With funds from a U.S. Department of Education Promise Neighborhoods grant, the Alaska Association of School Boards has selected Sitka to receive support from a Supporting Transitions and Educational Promise Southeast Alaska (STEPS) grant.
As one of six communities in the region selected to benefit from the grant, Sitka will receive $1,890,484 across five years, ranging from about $270,000 to $408,000 annually, superintendent Mary Wegner told the Sentinel. The STEPS funding, the district’s only new grant funding for the upcoming year, will expire in 2022.
The grant will pay for four new positions: Grant Director; Cultural Specialist with Early Childhood Focus; Family and Community Connectedness Project Coordinator; and part-time Postsecondary Project Coordinator.
Emily Ferry, AASB’s STEPS Coordinator, hopes that the grant will provide each child in the communities affected the opportunity to succeed by offering additional support at pivotal moments throughout childhood, such as the start of kindergarten and the end of high school.
“The over-arching goal is to improve outcomes for kids in Southeast Alaska,” she said. “We know that some of the kids are graduating and are doing really well, and some are not... Our end goal is that all kids have equal opportunity to succeed. That takes a holistic effect, and it starts at the very beginning of life.”
Wegner described the STEPS grant as a “collective impact” grant that incorporates and benefits members of the broader community. Its implementation hinges on a long list of community partners, including Sitka Tribe of Alaska, Sitkans Against Family Violence, and SEARHC, all part of the grant from the outset.
“It’s different than collaborating,” Wegner said. “You’re co-creating together.”
Ferry emphasized the importance of a collective effort, which is often challenging to coordinate.
“We have a lot of resources here in Southeast Alaska, and a lot of educators and nonprofits and tribes that are working really hard, but sometimes we are not working as well together as we can,” she said.
Ferry said the grant is highly competitive. More than 800 entities have applied for the U.S. Department of Education Promise Neighborhoods grant since its creation more than a decade ago, and only 48 have received funding. This is the first time any entity in Alaska has received the grant, and one of the few examples of a rural recipient. Ferry said most entities benefited resemble a more traditional version of a neighborhood – ten square blocks in a city, for example.
She believes one of the reasons Southeast Alaska stood out from the applicant pool is its strong networks of community partners.
“What worked in our favor (was) both that there’s a need and that we do have strong buy-ins from our partners,” she said. “People have to be willing to roll up their sleeves... put down our egos.”
The partners will work together to achieve identified solutions in four key focus areas, relying on the cultivation and application of data to support a “cradle to career” continuum.
In the early childhood category, the solutions are “asset building,” reading programs, kindergarten readiness, childcare support, and parent engagement.
In the kindergarten through high school category, the solutions include after-school programming, project-based learning, cultural integration, and summer programs and employment.

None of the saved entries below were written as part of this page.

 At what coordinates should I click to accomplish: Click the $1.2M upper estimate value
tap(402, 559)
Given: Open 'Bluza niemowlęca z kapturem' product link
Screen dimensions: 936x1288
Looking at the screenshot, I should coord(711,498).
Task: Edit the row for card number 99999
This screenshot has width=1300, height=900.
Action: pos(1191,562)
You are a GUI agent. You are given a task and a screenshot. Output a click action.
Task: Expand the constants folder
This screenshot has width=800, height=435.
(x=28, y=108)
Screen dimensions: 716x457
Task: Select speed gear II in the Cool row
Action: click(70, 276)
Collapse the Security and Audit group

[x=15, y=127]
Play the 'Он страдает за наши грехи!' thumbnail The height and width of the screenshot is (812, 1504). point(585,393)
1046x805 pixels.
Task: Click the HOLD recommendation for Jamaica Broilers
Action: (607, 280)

In the post-secondary category, the solutions include college experience, summer programs, and a vocational track.
In the fourth and final category, “prevent & engage,” the grant aims to address obesity, employability, and family support in the broader community.
Wegner said the STEPS grant supports the Sitka School Board’s two goals: “close the achievement gap for each demographic” and “improve the positive response rates on the School Climate and Connectedness Survey in the areas of respectful climate, school safety, student involvement, and parent involvement.”
It’s particularly advantageous for one of the board’s two strategies to achieve those goals, culturally-responsive education, Wegner said. The other main strategy is a multi-tiered support strategy that provides three layers of instruction or intervention to meet varying student needs.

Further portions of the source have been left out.